Trust, But Verify: Simple Steps to Finding Your IVR Issues

The call came first thing in the morning.  Agents were logged in, callers could dial in, but callers were not getting connected to agents.  A foundational tenet of skills-based call routing is that calls get routed to agents, so the team leapt into action.  As support techs logged in and began gathering PCAPs (Packet Captures) and poring over logs to discover the cause, we also began test calls into their IVR (Interactive Voice Response).

One diagnostic technique that can occasionally clear up issues with an IVR, queue or agents on the floor is the test call.  I am occasionally surprised when a single test call reveals the smoking gun, and frequently surprised at how many call center managers and supervisors are so resistant to picking up an extension and dialing a number on their own system.

Here are a few cases I’ve seen that were quickly resolved with a test call:

* A newly launched center called to report that agents were receiving “ghost calls.”  That’s an annoyingly non-specific description that can cover a number of cases.  In this case, the agent was receiving a call, but could not hear the client.  They would disposition the call and move on, usually receiving a few ghost calls in a row.  With the administrators all conferenced in, a test call was made.  We could hear the agent, but the agent could not hear us.  When somebody  was sent to the floor, it turned out that when executing the transfer function, agents would occasionally accidentally turn down the volume of their headsets.  Agents received instruction on this, and the problem did not recur.

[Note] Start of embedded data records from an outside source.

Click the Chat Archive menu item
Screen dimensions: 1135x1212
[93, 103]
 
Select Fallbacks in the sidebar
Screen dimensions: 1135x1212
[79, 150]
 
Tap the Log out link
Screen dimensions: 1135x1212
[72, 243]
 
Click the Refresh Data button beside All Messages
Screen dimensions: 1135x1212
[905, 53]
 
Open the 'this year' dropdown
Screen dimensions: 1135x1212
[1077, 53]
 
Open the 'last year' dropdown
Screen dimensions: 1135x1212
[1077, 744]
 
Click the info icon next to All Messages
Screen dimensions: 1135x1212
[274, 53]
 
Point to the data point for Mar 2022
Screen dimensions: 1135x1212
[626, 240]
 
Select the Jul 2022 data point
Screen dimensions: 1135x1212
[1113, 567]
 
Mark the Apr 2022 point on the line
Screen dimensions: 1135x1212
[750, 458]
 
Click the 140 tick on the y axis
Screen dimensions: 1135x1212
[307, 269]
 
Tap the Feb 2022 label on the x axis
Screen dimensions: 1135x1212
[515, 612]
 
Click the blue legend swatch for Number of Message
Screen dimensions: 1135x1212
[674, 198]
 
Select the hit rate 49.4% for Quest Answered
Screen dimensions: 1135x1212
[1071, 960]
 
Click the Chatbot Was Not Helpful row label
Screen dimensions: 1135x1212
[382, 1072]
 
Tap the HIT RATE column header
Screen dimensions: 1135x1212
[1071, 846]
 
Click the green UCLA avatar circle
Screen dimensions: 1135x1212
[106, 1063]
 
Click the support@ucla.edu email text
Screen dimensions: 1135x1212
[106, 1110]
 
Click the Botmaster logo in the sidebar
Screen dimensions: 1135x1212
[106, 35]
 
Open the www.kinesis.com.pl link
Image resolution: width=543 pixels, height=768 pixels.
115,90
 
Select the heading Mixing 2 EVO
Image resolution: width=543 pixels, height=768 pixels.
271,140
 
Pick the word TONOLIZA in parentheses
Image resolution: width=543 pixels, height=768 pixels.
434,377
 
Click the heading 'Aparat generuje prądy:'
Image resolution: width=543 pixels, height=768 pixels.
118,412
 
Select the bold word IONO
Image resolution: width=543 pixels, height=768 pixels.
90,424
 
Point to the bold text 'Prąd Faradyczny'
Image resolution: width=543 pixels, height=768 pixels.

* A new IVR was not setting the correct information for agent retrieval when the agent received the call.  Senior users of the system pored over the IVR for far too long trying to discover the error in the dialplan.  When we called into the assigned DID (Direct Inward Dial), we found the IVR they thought they were using was not the actual IVR being hit.  It turned out that a last minute change had occurred, and the DID was now going to a different place.  Once that was discovered, the logic error in the IVR was quickly discovered and rectified.

* A very complex IVR had been copied and modified for a similar purpose.  After a few hours in production, the center noticed they weren’t getting any calls into a particular queue.  When we were asked to look into it, a single test call revealed that calls meeting the most common criteria were being directed to another queue entirely.  We discovered this by asking the agent what queue we had been routed to.  The error was then quickly rectified.

* A center complained that they were not getting calls into a particular queue, even though that was one of their busiest.  We called the toll-free number that was assigned, and got another call center.  Their client controlled the DIDs at the telco level, and had rerouted some of them due to issues upstream from our client call center.  Their client hadn’t bothered to notify them, but when the telco issues were resolved, calls were directed back at our client.

Other issues I have seen at various places which are easily testable with a call are:

* Poor music on hold quality.  Sometimes it sounds like you’re listening to static.
* Toll free or other numbers not coming in on the expected DID.
* Numbers coming in on the expected DID, but prepended with a + or 1

Quite honestly, there are going to be any number of problems that can be diagnosed with a test call, and it’s a mystery to me why more call centers don’t do semi-regular call tests.  You can uncover issues and annoyances that may be affecting your SLA (Service Level Agreement) and abandon rates.

Back to the case that I opened with, it was becoming clear that the number we were dialing did go to an IVR with similar periodic messages and music on hold, but we were not seeing our dials in the captured packets or in the logs.  This could have been indicative of a problem with logging itself, but the smoking gun was when Asterisk was restarted on the system and my 15 minute-long call was not disconnected.  Relating that information to them allowed them to determine an old clone had become active and was somehow sitting on the IP address the inbound trunk was connecting to.  With agents on one system, and calls coming into another that the Q-Suite was unaware of, there was no chance of getting calls in.  The issue was then quickly rectified directly by the client’s IT department, and they were back in business before their peak call times.